Records from a data collection:
**********

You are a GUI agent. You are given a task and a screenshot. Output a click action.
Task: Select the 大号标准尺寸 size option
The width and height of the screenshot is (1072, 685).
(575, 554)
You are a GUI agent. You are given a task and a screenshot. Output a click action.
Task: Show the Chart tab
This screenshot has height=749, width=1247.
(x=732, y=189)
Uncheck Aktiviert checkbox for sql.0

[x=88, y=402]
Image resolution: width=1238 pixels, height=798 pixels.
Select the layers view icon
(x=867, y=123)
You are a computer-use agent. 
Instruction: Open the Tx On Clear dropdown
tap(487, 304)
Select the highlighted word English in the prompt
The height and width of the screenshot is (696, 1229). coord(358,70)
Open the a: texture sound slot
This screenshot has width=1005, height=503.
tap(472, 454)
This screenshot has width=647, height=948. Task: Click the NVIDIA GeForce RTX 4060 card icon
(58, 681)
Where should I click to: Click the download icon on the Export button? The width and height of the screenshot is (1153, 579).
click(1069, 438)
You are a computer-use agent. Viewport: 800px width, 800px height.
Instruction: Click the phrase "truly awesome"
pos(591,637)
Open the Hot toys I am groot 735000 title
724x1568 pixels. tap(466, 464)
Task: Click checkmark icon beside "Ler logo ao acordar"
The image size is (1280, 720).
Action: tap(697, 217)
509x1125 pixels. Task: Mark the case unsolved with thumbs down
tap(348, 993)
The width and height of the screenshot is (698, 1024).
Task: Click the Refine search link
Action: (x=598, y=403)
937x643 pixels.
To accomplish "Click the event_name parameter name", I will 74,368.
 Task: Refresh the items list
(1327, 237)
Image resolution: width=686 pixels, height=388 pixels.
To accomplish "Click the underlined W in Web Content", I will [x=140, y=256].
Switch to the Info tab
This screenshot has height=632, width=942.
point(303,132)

**********

• [PROBLEM TO SOLVE]: Return the line that contains "Task: Refresh the items list", along with every line after it in the data above, exactly and with nothing else.

• [ANSWER BOX]:
 Task: Refresh the items list
(1327, 237)
Image resolution: width=686 pixels, height=388 pixels.
To accomplish "Click the underlined W in Web Content", I will [x=140, y=256].
Switch to the Info tab
This screenshot has height=632, width=942.
point(303,132)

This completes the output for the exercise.